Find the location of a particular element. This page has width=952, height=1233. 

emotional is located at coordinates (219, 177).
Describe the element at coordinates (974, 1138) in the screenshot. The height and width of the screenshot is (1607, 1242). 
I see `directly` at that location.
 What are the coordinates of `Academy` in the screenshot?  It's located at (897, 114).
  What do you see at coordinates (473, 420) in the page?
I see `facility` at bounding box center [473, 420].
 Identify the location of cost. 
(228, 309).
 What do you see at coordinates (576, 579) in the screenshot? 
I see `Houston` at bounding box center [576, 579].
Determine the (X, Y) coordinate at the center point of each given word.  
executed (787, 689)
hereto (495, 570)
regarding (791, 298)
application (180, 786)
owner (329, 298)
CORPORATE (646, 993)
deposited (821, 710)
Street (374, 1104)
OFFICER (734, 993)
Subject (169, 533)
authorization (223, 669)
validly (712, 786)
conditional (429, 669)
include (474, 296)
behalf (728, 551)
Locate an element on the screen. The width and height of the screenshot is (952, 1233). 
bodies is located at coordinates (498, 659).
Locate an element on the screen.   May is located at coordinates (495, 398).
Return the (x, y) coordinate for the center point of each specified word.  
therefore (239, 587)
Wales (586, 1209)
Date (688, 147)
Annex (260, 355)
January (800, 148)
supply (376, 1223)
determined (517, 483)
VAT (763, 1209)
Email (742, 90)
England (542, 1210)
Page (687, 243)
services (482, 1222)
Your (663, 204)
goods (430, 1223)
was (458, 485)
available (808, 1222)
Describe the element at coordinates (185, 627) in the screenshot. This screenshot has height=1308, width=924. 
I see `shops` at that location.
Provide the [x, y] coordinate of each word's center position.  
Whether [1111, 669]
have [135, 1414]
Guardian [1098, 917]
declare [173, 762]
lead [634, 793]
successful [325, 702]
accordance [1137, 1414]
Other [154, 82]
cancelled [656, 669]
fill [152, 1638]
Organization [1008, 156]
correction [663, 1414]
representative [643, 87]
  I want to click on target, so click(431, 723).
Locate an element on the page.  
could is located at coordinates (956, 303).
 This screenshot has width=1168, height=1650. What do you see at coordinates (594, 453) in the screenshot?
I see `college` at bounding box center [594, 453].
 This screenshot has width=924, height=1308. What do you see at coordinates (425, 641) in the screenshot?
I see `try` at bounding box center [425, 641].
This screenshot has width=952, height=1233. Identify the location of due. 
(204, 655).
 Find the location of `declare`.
══════════════════════════════
**ЧТО НУЖНО СДЕЛАТЬ**: Извлеките все строки записей и воспроизведите их дословно, ничего не меняя.

**ОТВЕТ К ЗАДАНИЮ**:
Find the location of a particular element. This page has width=952, height=1233. 

emotional is located at coordinates (219, 177).
Describe the element at coordinates (974, 1138) in the screenshot. The height and width of the screenshot is (1607, 1242). 
I see `directly` at that location.
 What are the coordinates of `Academy` in the screenshot?  It's located at (897, 114).
  What do you see at coordinates (473, 420) in the page?
I see `facility` at bounding box center [473, 420].
 Identify the location of cost. 
(228, 309).
 What do you see at coordinates (576, 579) in the screenshot? 
I see `Houston` at bounding box center [576, 579].
Determine the (X, Y) coordinate at the center point of each given word.  
executed (787, 689)
hereto (495, 570)
regarding (791, 298)
application (180, 786)
owner (329, 298)
CORPORATE (646, 993)
deposited (821, 710)
Street (374, 1104)
OFFICER (734, 993)
Subject (169, 533)
authorization (223, 669)
validly (712, 786)
conditional (429, 669)
include (474, 296)
behalf (728, 551)
Locate an element on the screen. The width and height of the screenshot is (952, 1233). 
bodies is located at coordinates (498, 659).
Locate an element on the screen.   May is located at coordinates (495, 398).
Return the (x, y) coordinate for the center point of each specified word.  
therefore (239, 587)
Wales (586, 1209)
Date (688, 147)
Annex (260, 355)
January (800, 148)
supply (376, 1223)
determined (517, 483)
VAT (763, 1209)
Email (742, 90)
England (542, 1210)
Page (687, 243)
services (482, 1222)
Your (663, 204)
goods (430, 1223)
was (458, 485)
available (808, 1222)
Describe the element at coordinates (185, 627) in the screenshot. This screenshot has height=1308, width=924. 
I see `shops` at that location.
Provide the [x, y] coordinate of each word's center position.  
Whether [1111, 669]
have [135, 1414]
Guardian [1098, 917]
declare [173, 762]
lead [634, 793]
successful [325, 702]
accordance [1137, 1414]
Other [154, 82]
cancelled [656, 669]
fill [152, 1638]
Organization [1008, 156]
correction [663, 1414]
representative [643, 87]
  I want to click on target, so click(431, 723).
Locate an element on the page.  
could is located at coordinates (956, 303).
 This screenshot has width=1168, height=1650. What do you see at coordinates (594, 453) in the screenshot?
I see `college` at bounding box center [594, 453].
 This screenshot has width=924, height=1308. What do you see at coordinates (425, 641) in the screenshot?
I see `try` at bounding box center [425, 641].
This screenshot has width=952, height=1233. Identify the location of due. 
(204, 655).
 Find the location of `declare`.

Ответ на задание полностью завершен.